The award recognizes BC's active encouragement of outstanding young people to pursue careers in public service; effective promotion of the Truman program on campus, and sustained success in helping students win Truman Scholarships.
Prof. Donald Hafner (Political Science), director of the University Fellowships Committee, praised BC's Truman Scholarship coordinators, Political Science faculty members Prof. Jennie Purnell and Assoc. Prof. Kenji Hayao "for bringing this national recognition to Boston College. This is one clear instance where the achievements being acknowledged are those of our faculty advisers," he said.
The Truman Scholarship provides $3,000 for the senior year and $27,000 for graduate study, and is awarded on the basis of leadership potential, intellectual ability, and likelihood of "making a difference."
Boston College students have enjoyed marked success in the competition for Truman Scholarships in recent years. A BC student has won a Truman in four of the past six years.
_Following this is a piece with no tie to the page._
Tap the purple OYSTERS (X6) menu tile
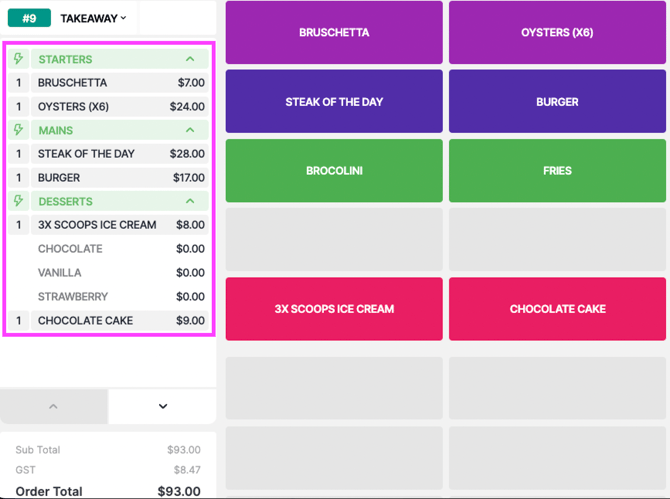This screenshot has width=670, height=499. click(x=557, y=32)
In the past two years, five of eight BC students nominated have been named finalists, and two have won Trumans.
"The reason for BC's success is that BC students are particularly well-suited to the Truman," said Hayao. "Many of our students are very much committed to public service, as reflected in the popularity of PULSE and 4Boston.
"In this regard, I don't think our recent success is a streak of good fortune. Given the type of students we have, I expect BC students to be in the running every year."
This year, Jonathan Evans '04, of Tunkhannock, Pa., won a Truman Scholarship after helping coordinate a successful drive to have so-called Fair Trade coffee exclusively served in Boston College's six dining halls, and made consistently available as a choice at the Starbucks' outlet in McElroy Commons.